I've been reading a book. Not related with math at all. It talks mostly about history, evolution, religion and science. And this book reminded me, of how beautiful physics and mathematics can be. How exact sciences helps us to objectively understand how the universe around us works.

And how beautiful science is, in it's humility to recognize that we know almost nothing. And that a theory we proven today, might be disproven a couple of hundred years later. How science is willing to adapt, to discard old knowledge, to seek the exact.

This leaves me somewhat saddened, because math and all exact sciences have always been my weak point. And with time I developed an aversion to it. I'm trying to understand how and why this happened.

I think, the first recolection of a bad math experience was with my older brother. He is incredibly smart, and is 8 years older than me. When I tried to make some simple math problem, he would mock me for being slow. Or ridicule me for using my fingers to count. And he was all that I wanted to become. Smart and quick about everything. I think these experiences with math, inside my relationship with my brother, set in motion something about my relationship with math.

I think I became self aware of my slowness and poor ability at math, and like in the "Monster Experiment" (an experiment where one group of children are praised for they speech fuency, and others humilliated) I developed a mathematical "stutter", if that makes any sense.

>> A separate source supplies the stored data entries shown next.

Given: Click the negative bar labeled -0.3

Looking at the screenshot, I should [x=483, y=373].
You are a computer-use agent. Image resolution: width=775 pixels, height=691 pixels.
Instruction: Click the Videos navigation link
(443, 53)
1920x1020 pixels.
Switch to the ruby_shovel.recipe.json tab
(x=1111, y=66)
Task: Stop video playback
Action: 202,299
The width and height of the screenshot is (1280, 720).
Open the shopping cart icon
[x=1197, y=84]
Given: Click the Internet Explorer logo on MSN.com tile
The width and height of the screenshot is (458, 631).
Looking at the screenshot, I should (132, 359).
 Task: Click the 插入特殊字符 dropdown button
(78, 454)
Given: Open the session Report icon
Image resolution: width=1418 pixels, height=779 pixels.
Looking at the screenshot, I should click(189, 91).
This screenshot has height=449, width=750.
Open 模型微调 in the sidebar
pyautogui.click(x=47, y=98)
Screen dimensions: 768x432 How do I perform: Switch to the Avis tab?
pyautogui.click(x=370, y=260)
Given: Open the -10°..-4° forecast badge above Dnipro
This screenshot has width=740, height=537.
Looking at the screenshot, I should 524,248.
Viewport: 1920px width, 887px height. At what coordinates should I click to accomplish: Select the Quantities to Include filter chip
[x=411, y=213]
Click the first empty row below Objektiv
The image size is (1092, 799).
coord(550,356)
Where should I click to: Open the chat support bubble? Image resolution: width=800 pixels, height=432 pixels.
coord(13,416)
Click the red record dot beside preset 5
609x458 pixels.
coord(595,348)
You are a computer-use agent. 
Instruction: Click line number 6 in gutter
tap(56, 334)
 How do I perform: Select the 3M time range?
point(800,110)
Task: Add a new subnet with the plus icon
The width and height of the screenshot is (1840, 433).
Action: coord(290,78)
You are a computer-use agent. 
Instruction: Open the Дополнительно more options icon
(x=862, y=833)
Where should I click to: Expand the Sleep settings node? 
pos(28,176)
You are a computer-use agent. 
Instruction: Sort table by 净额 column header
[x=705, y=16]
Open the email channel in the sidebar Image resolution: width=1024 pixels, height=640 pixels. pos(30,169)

I would doble check 20 times that a single addition was right, I wouldn't dare to use my fingers to count in front of other people. And I would avoid any possible contact with math, because I was ashamed.

When I have to sit my ass down to study math for a test, I am able to do so, and pass with mediocre notes. But everything I learned about math in a year, I completely forget the next. So even though I just finished highschool, if I had to study for an university level math test, I would probably have to revisit many years of highschool math.

I remember almost nothing about what I learned in math. Sure, sometimes it starts to come back when I'm facing a math book, but the process is slow and tedious until I'm able to get back to the supposed level I should be at.

Certain years of highschool, I have felt that satisfaction you get when you solve a somewhat complex equation. That "aha!" moment. Or in my case that "Ha! Look! I CAN do math if I set my mind to it!"

It just amazes me, how a simple dynamic in the relationship with my brother, could influence so hard my relationship with exact sciences for the rest of my life. Since I was ashamed at my ability to do it, I avoided it and started disliking it. I know I can do math if I set my mind to it. But I am afraid, that this negative relationship with math that has been throughout all of my life, and this label of "I suck at math" that I and my brother placed on myself, will always be present with me, and will always make my attemps at studying exact sciences harder. It's fucking sad.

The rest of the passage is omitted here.